* _Dataset records_:
========================================
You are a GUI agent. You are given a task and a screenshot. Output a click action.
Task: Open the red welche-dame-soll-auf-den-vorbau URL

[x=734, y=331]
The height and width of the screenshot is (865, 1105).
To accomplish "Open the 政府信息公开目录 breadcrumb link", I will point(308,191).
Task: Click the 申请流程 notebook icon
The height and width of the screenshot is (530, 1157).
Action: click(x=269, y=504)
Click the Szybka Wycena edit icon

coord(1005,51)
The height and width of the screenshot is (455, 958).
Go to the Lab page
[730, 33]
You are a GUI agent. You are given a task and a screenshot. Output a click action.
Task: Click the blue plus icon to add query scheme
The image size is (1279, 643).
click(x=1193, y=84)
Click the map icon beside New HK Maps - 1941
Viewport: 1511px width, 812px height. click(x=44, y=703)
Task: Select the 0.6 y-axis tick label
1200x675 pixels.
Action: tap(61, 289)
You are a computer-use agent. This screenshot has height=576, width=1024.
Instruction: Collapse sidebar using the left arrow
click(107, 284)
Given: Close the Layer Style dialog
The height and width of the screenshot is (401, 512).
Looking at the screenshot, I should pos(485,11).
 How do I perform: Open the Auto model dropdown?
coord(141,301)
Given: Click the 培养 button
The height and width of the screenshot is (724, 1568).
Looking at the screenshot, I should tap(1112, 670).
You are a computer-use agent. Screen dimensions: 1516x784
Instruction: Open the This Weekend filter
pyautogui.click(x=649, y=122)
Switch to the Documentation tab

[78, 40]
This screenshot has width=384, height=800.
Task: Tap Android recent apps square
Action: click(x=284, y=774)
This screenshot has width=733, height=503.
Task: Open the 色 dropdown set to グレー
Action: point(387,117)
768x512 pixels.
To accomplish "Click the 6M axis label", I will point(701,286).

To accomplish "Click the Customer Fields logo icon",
========================================
* _Problem description_:
In which lines of the material above does the string "computer" occur? Copy them all.

* _Reply_:
You are a computer-use agent. This screenshot has height=576, width=1024.
You are a computer-use agent. Screen dimensions: 1516x784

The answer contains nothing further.